Olhando-se para trás, vê-se que a sociedade seguiu sua rotina de cuidar da própria vida, enquanto o carnaval da imprensa desfilava suas profecias apocalípticas de empobrecimento do brasileiro. Na terça-feira (23/12), porém, informa-se que o endividamento das famílias é menor do que há um ano, e o comércio está fervendo. No entanto, segundo a pesquisa divulgada na sexta-feira (19), pela Secretaria de Comunicação Social da Presidência da República, os jornais têm credibilidade onde são lidos.
Onde, então, está a incongruência?
A resposta é simples e preocupante: a imprensa, vista como o conjunto de mídias tradicionais empacotadas em marcas conhecidas como Globo, Abril, Estado e Folha, construiu um ecossistema à parte, que funciona numa dimensão paralela à da sociedade. Esse conjunto fala diretamente às instituições, e através delas tenta se impor ao campo social, também chamado de espaço público.
Mas nem sempre isso acontece. Nos últimos anos, a mídia hegemônica tem se comportado como um poder paralelo que se arvora em representante da sociedade. Sua ação, em vez de integrar, rompe as ligações entre a sociedade e as instituições democráticas que a representam.
Talvez 2014 tenha marcado mais claramente o esgarçamento dessa relação entre o todo social e suas representações institucionais; a mídia tradicional pode, então, ser vista isoladamente como um corpo estranho a ambos os campos que, no entanto, só faz sentido se for reconhecido como parte integradora dos dois universos. Em condições ideais, em nome da sociedade a imprensa faz a crítica das instituições, e em nome das instituições a imprensa adverte a sociedade.
Quem ganha, quem perde
Não é mais o caso brasileiro: em 2014, o conjunto de empresas que ainda chamamos de jornalísticas extrapolou em muito seu direito de manipular informações, chegando perto de desestabilizar a própria democracia. Ou alguém acha que, sem a repercussão generosa da mídia, os arautos do golpismo teriam se animado a mostrar suas caras nas ruas?

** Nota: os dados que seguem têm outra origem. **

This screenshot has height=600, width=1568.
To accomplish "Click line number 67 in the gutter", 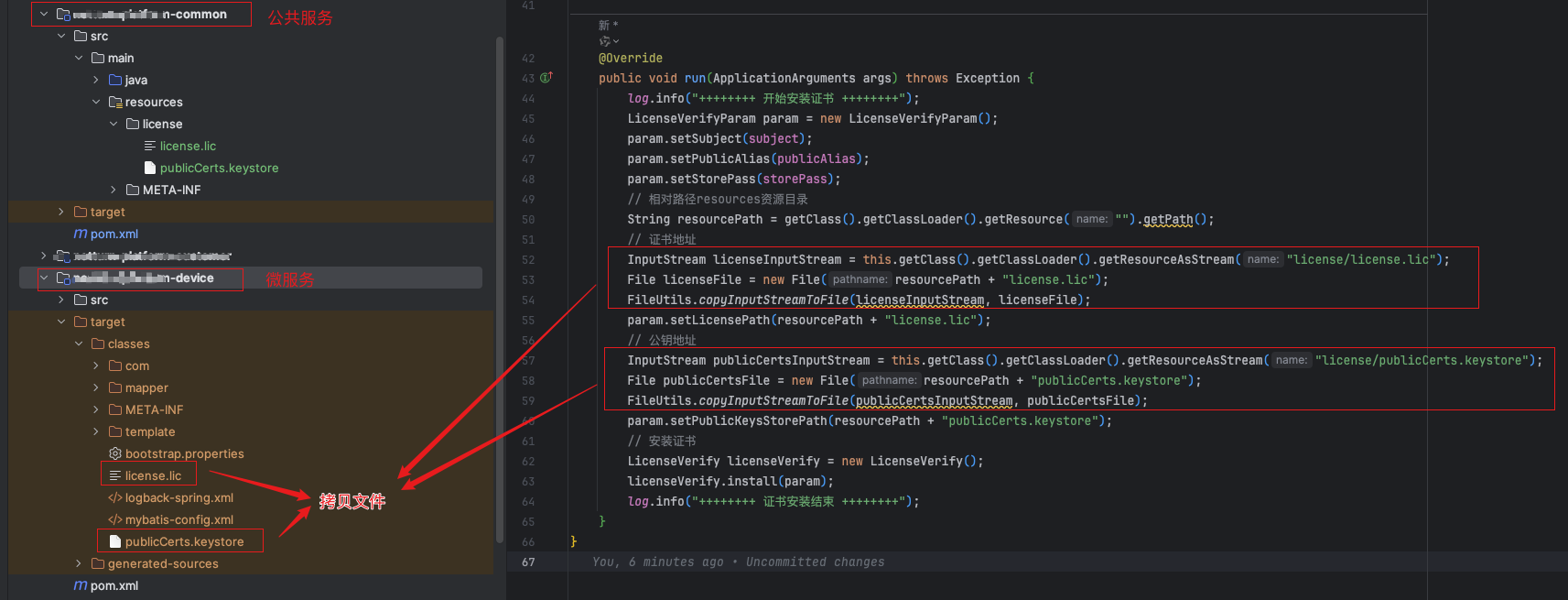I will (528, 562).
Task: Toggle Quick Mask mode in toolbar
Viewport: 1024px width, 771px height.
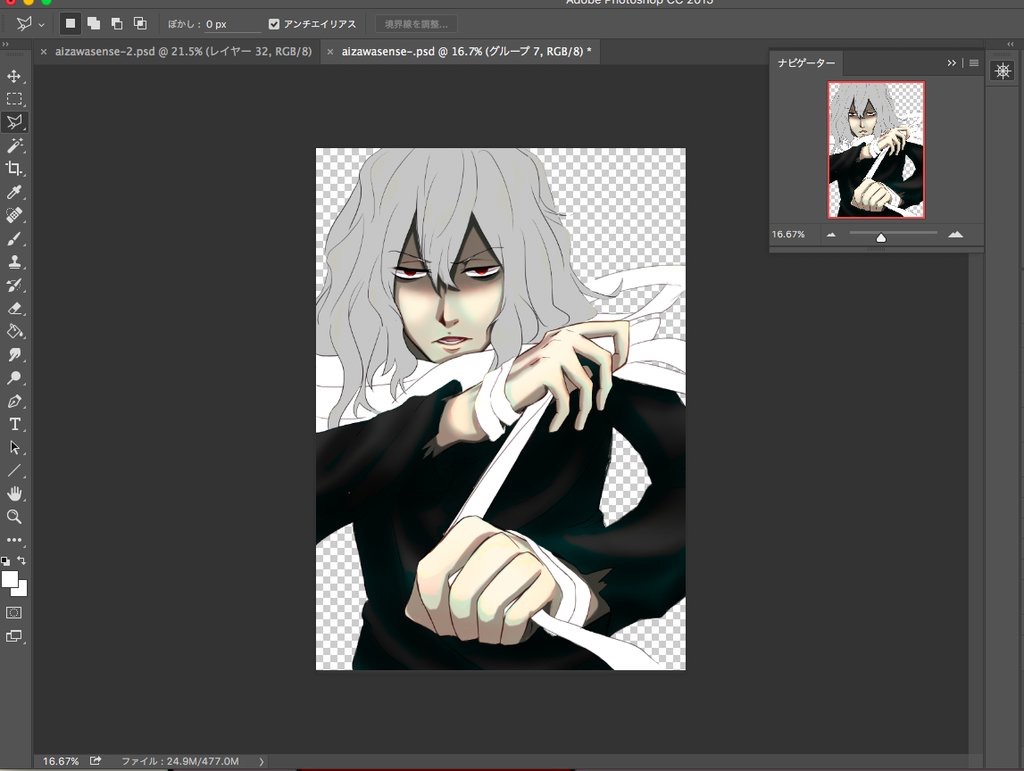Action: tap(14, 612)
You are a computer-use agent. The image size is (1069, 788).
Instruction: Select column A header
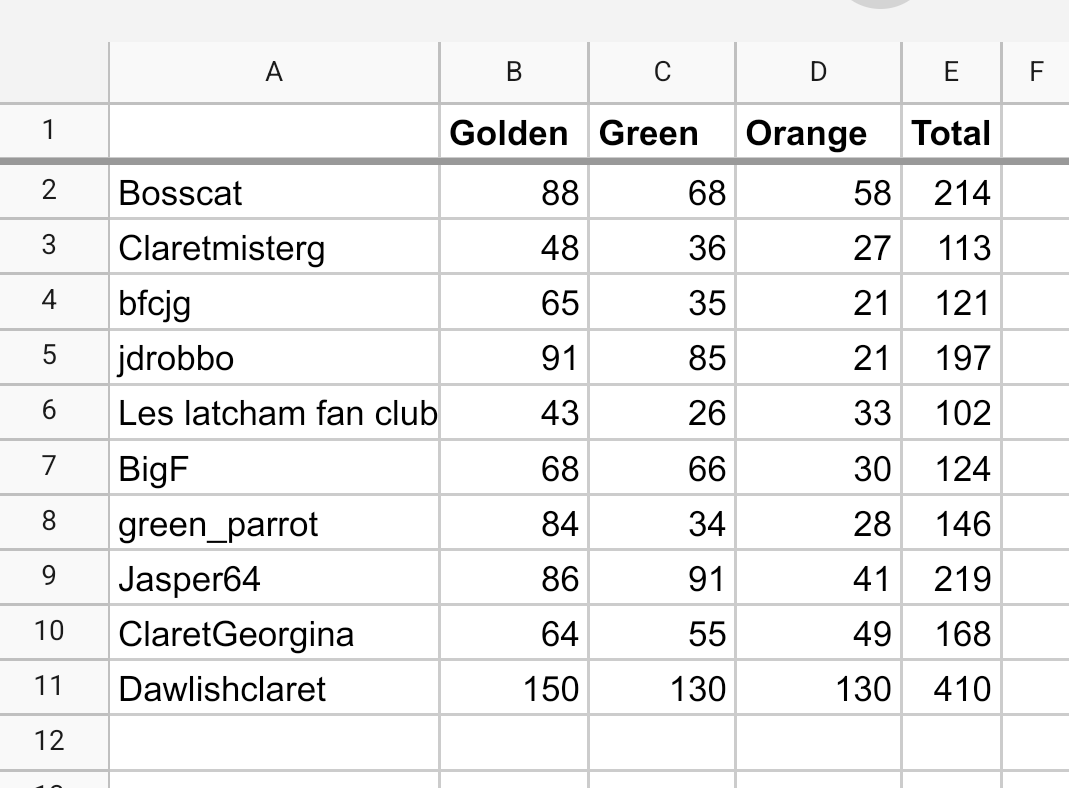pyautogui.click(x=274, y=72)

Além disso, a mídia tratou de maneira tão irresponsável e escandalosa a operação policial que desvenda a corrupção entranhada no poder, que colocou em risco a própria capacidade da Justiça de levar a bom termo sua função. Ou alguém acha que os vazamentos seletivos produzidos pelos agentes da investigação em parceria com a imprensa vão definir o processo?

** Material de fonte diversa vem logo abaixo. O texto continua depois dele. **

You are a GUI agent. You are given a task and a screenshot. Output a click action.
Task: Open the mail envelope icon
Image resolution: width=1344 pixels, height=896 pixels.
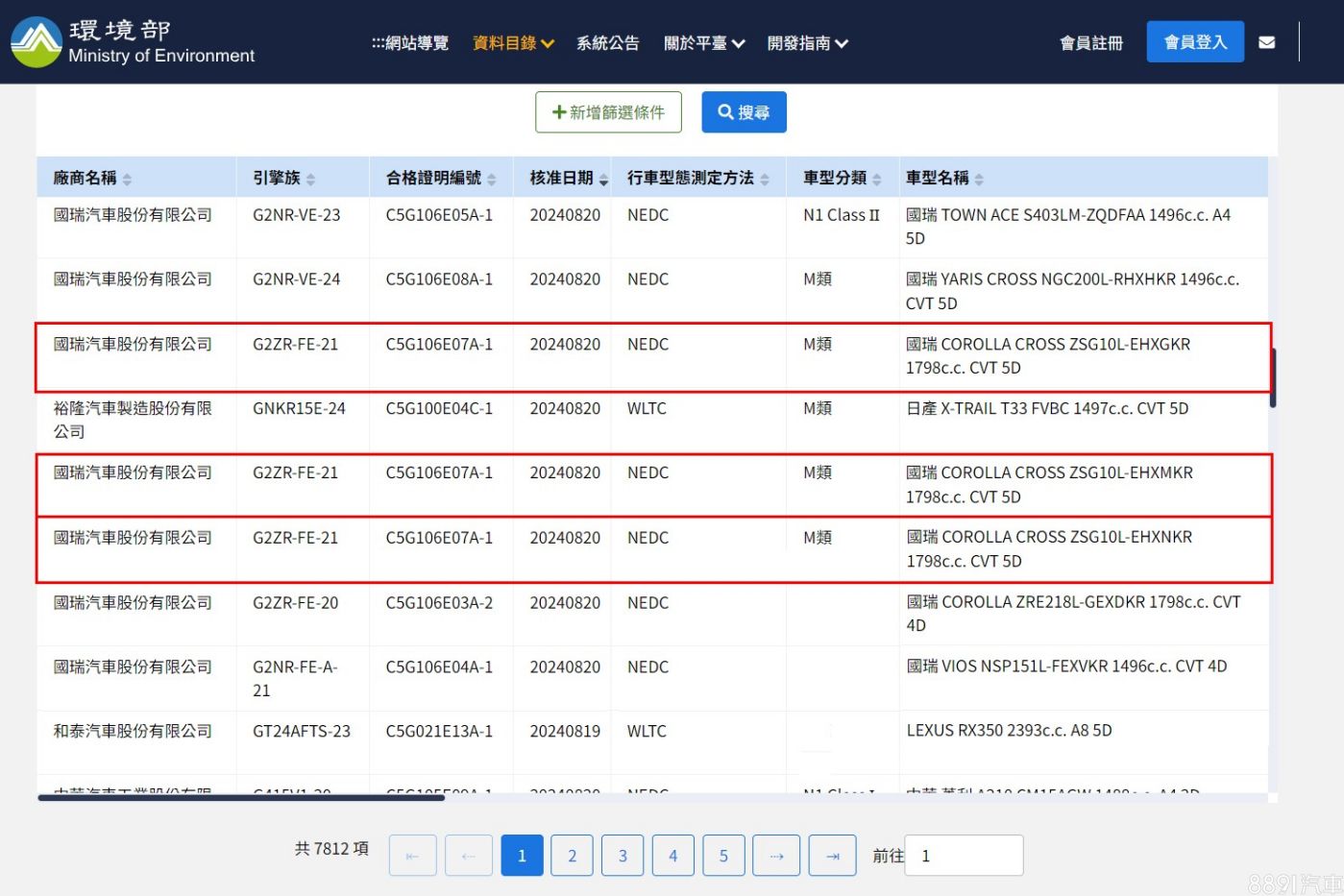point(1266,42)

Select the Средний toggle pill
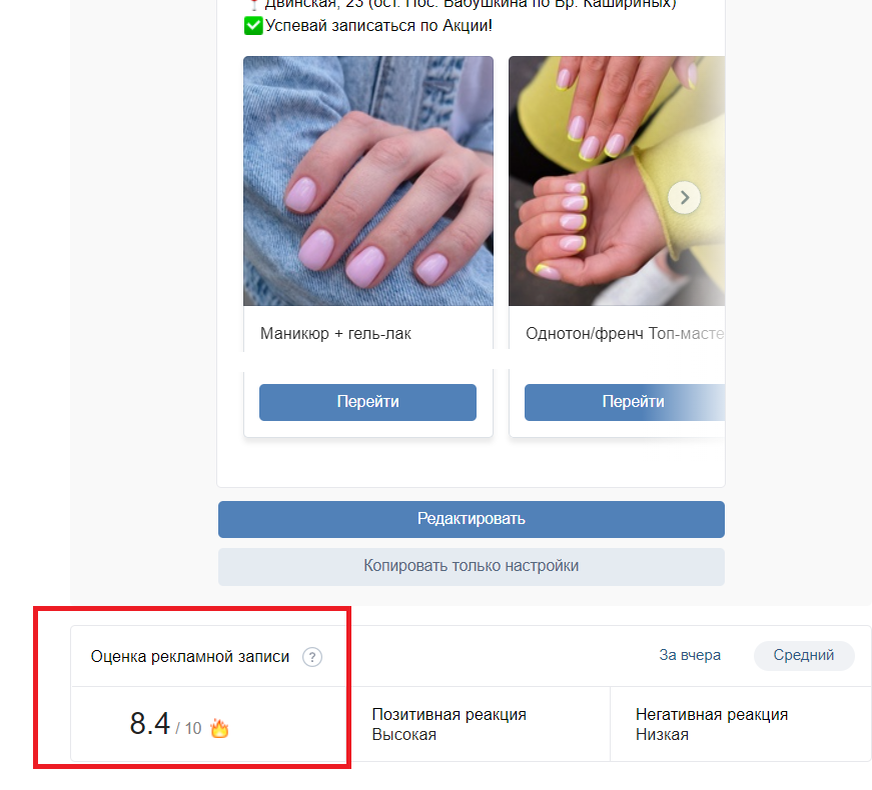(804, 655)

Na hora do julgamento, quando os fatos forem separados das declarações, quando as provas e os documentos substituírem trechos recortados de gravações, é bem possível que tenhamos uma realidade bem diferente daquela que vem sendo apresentada pelo noticiário. Se, lá no fim da linha, o Supremo Tribunal Federal não tiver como impor aos principais acusados sentenças que a sociedade considerar adequadas, o ônus será da Justiça, não da imprensa.

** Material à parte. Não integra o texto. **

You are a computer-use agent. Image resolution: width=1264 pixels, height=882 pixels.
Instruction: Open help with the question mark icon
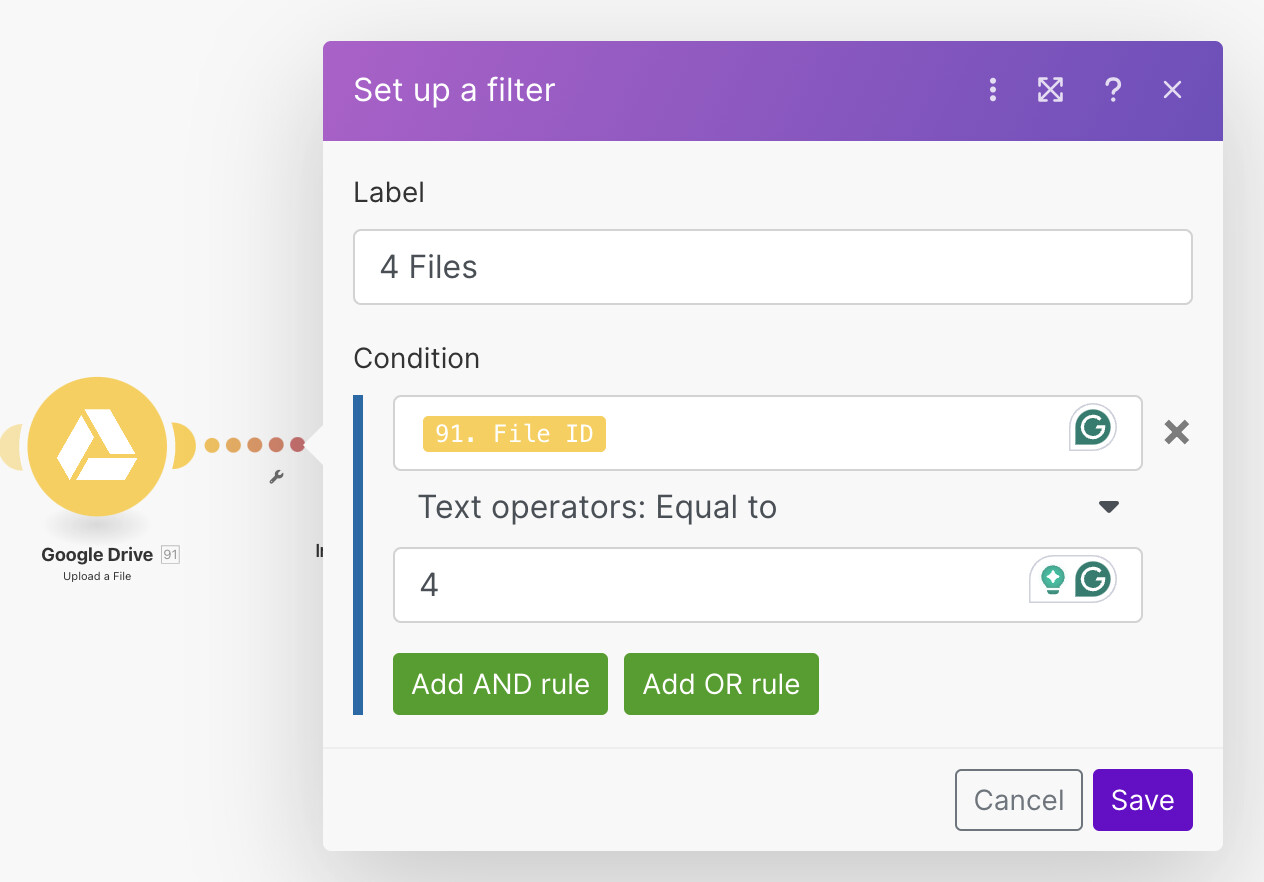click(1112, 90)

Não são poucos os brasileiros que consideram a Justiça conivente com a corrupção, por entenderem que os principais condenados na Ação Penal 470 ganharam prematuramente o direito à prisão domiciliar. Na sua interpretação primária do sistema judiciário, o brasileiro médio dá sinais de confundir justiça com vingança, sob a justificativa moral de que a punição de uns compensa a perda coletiva e serve como exemplo para outros.
No caso Petrobras, a intensa expectativa criada pela mídia em torno do escândalo também pode não ser contemplada no cumprimento da pena. E enquanto o cidadão médio se horroriza, o investidor vai sendo informado de que o valor das ações da estatal pode subir até 95% em 2015, assim que forem definidas as responsabilidades pelos desvios que vêm sendo noticiados – período em que, coincidentemente, serão divulgados os novos recordes dos campos do pré-sal.
O ganho, então, será maior quanto mais depreciados forem os papéis no curto prazo.